Arizona Public Utilities issued a bond that pays $80 in interest, with a $1,000 par value. It matures in 30 years. The market's required yield to maturity on a comparable-risk bond is 6

percent.

a.Calculate the value of the bond.

b.How does the value change if the market's required yield to maturity on a comparable-risk bond (i) increases to 12 percent or (ii) decreases to 5 percent?

c.Explain the implications of your answers in part b as they relate to interest-rate risk, premium bonds, and discount bonds.

d.Assume that the bond matures in 5 years instead of 30 years. Recompute your answers in parts a and b.

e.Explain the implications of your answers in part d as they relate to interest-rate risk, premium bonds, and discount bonds.

QUESTIONS:

a.What is the value of the bond if the market's required yield to maturity on a comparable-risk bond is 6 percent? ($) (Round to the nearest cent.)

b. (i) What is the value of the bond if the market's required yield to maturity on a comparable-risk bond increases to 12 percent? ($) (Round to the nearest cent.)

b. (ii) What is the value of the bond if the market's required yield to maturity on a comparable-risk bond decreases to 5 percent? ($) (Round to the nearest cent.)

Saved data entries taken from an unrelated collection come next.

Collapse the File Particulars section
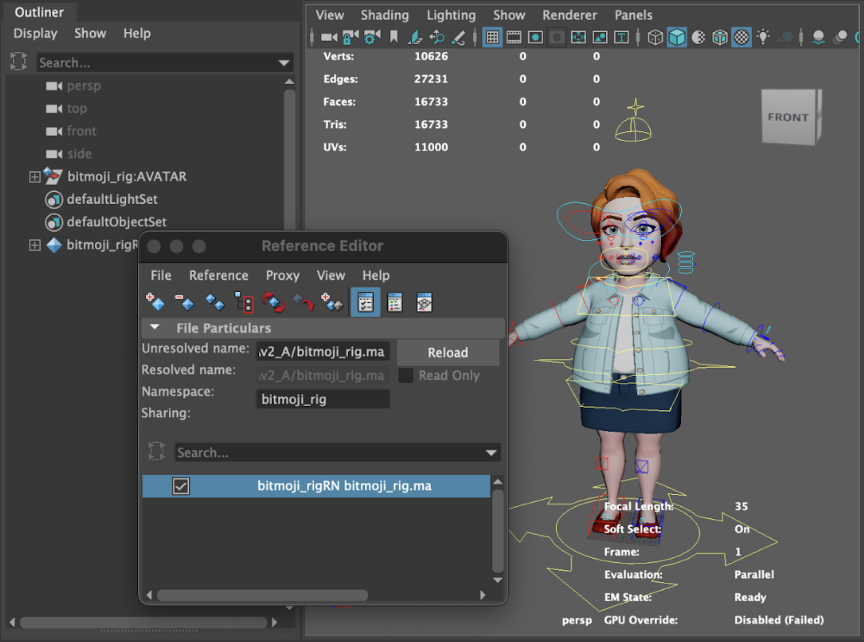Viewport: 864px width, 642px height. tap(155, 328)
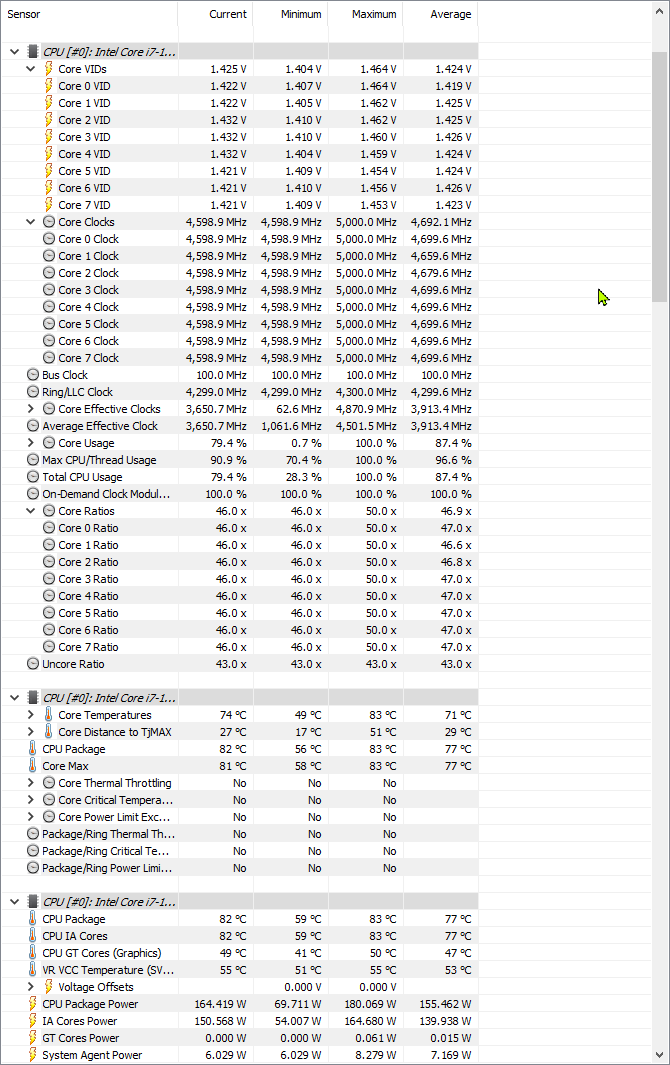Click the chip icon of the first CPU group
The image size is (670, 1065).
[33, 52]
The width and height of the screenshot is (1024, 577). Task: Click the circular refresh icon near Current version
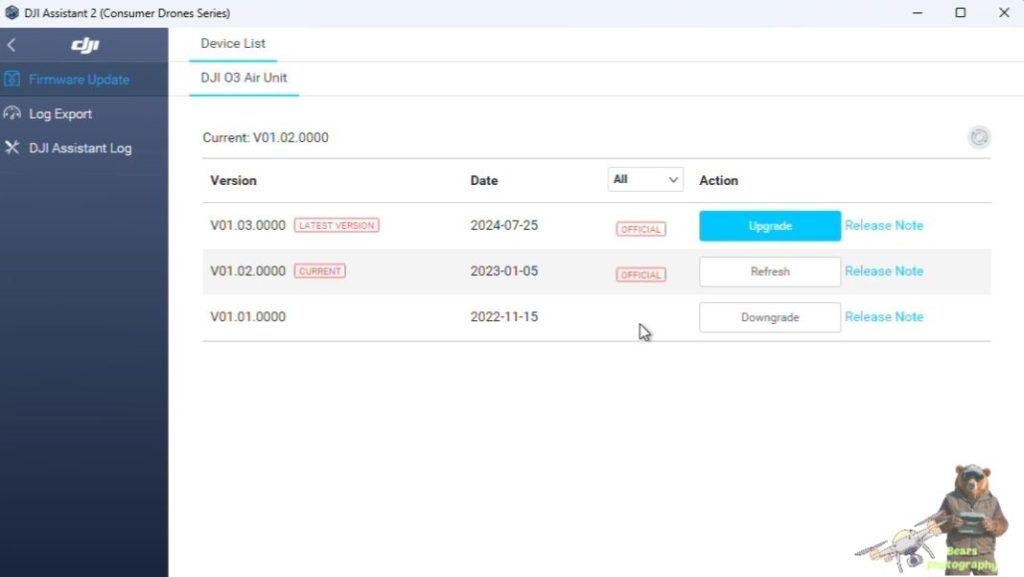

c. The change in the value of a bond caused by changing interest rates is called interest-rate risk. Based on the answers in part b, a decrease in interest rates (the yield to maturity) will cause the value of a bond to (increase, not changed, decrease); by contrast, an increase in interest rates will cause the value to (increase, not changed, decrease). (Choose between the 3 options)

Also, based on the answers in part b, if the yield to maturity (current interest rate):equals the coupon interest rate, the bond will sell at (par, a discount, a premium); (Choose between the 3 options)

exceeds the bond's coupon rate, the bond will sell at (par, a discount, a premium); (Choose between the 3 options)

and is less than the bond's coupon rate, the bond will sell at (para, a discount ,a premium). (Choose between the 3 options)

d.Assume the bond matures in 5 years instead of 30 years, what is the value of the bond if the yield to maturity on a comparable-risk bond is 6 percent? ($) (Round to the nearest cent.)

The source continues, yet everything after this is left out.